Sunday, October 24, 2010

Efficient enumeration of all integers with a given pop count

Population count is the number of '1' bits in the binary representation of an integer.

The basic trick we employ is to get the next higher number with the same number of 1-bits, which we borrow from the Hacker's Delight (whole book). Below is a Java implementation of all 4 version of the snoob function.
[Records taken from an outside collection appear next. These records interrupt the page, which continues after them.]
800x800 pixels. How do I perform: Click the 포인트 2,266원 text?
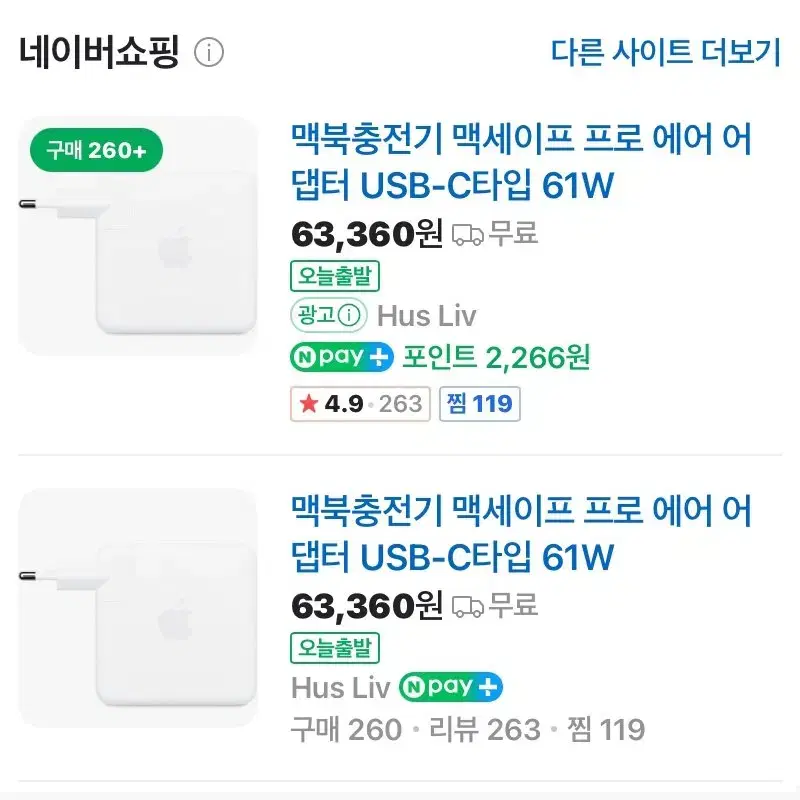tap(496, 357)
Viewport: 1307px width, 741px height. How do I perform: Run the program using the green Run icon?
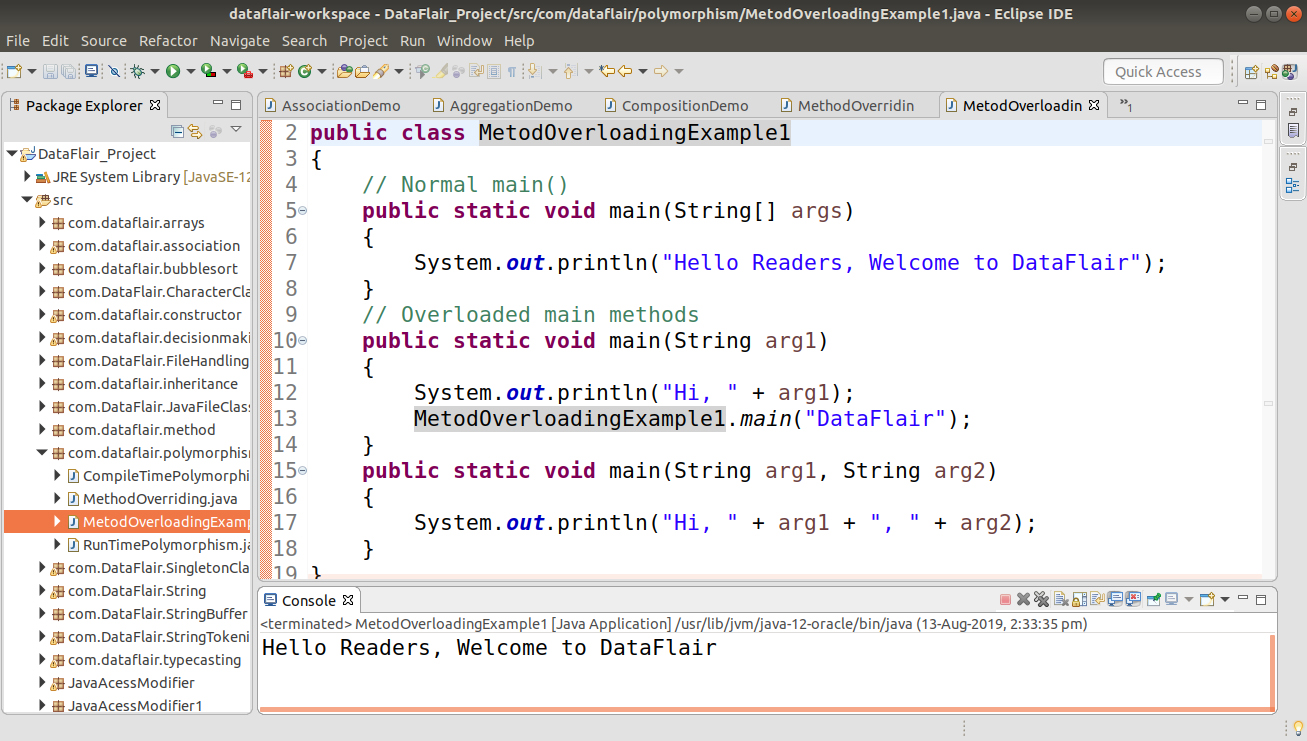click(173, 71)
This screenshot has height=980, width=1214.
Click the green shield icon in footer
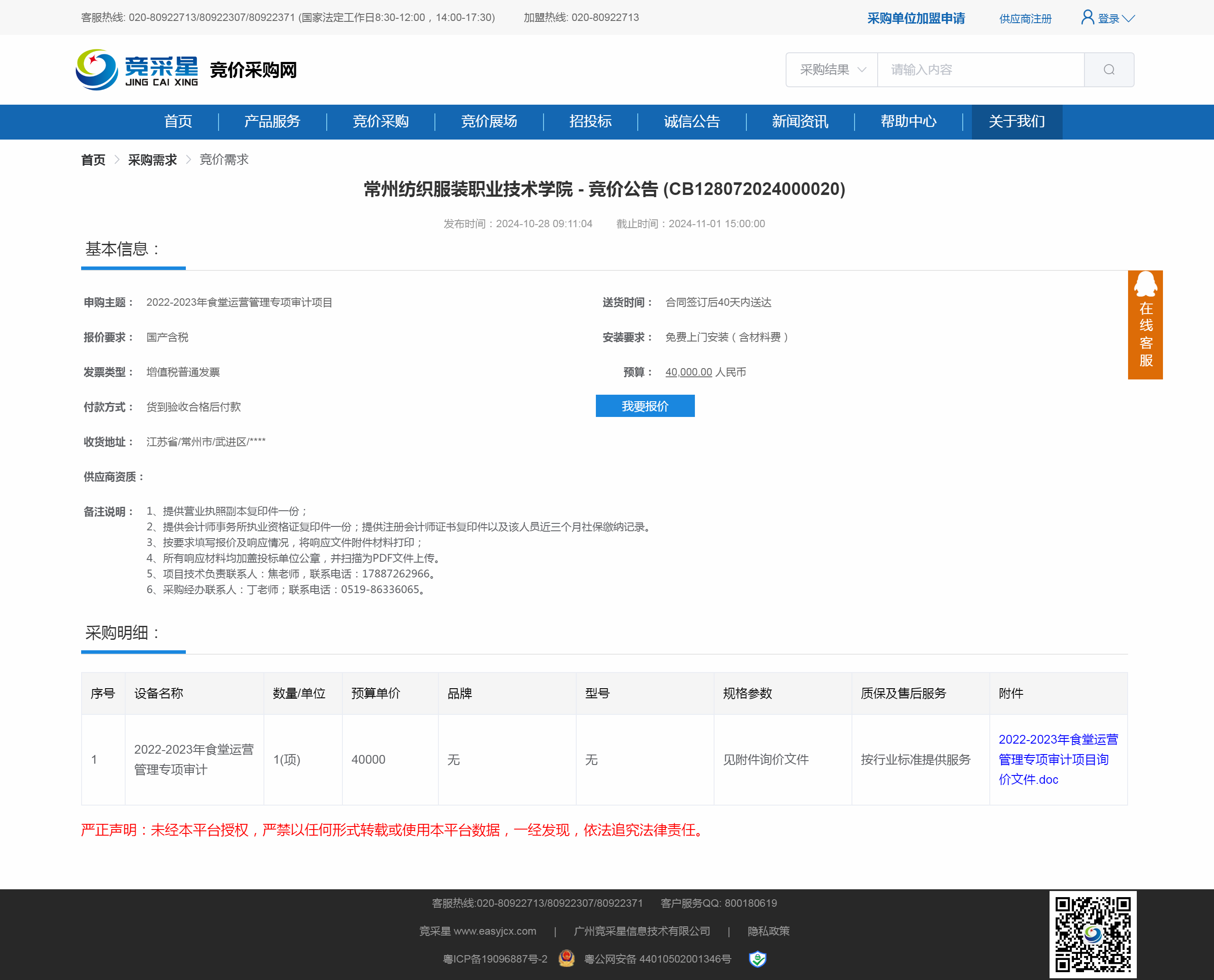pos(757,959)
public static int snoob1(int x) {
int r = x + (x & -x);
return r | ((x ^ r) >>> (2 + Integer.numberOfTrailingZeros(x)));
}

public static int snoob2(int x) {
int s = x & -x, r = x + s;
return r | ((x ^ r) >>> (33 - Integer.numberOfLeadingZeros(s)));
}

public static int snoob3(int x) {
int r = x + (x & -x);
return r | ((1 << (Integer.bitCount(x ^ r) - 2)) - 1);
}

public static int snoob4(int x) {
int s = x & -x, r = x + s;
return r | (((x ^ r) >> 2) / s);
}
We utlize this formula to implement the method below, where the width parameter is added for convenience.
public static void printAllIntegersOfWidthAndPop(int w, int n) {
if (n <= 0 || n > w || w > 32) return;
int x = (1 << n) - 1, g = x << (w - n), c = 0;
while (true) {
String s = Integer.toBinaryString(x);
while(s.length() < w) s = "0" + s;
System.out.println(++c + "\t" + s);
if (x == g) break;
else x = snoob*(x);
}
}
It is easy to figure out there will be Choose(w, n) such numbers. We know where the sequence starts and since we also know where it stops, we don't need to compute this number.

If you'd like to learn how to find the number of leading/trailing zeros or the pop count or learn about more cool bit twiddling hacks you can consult the book above (which the java.lang.Integer implementation of these methods is based on) or this magnificent web page.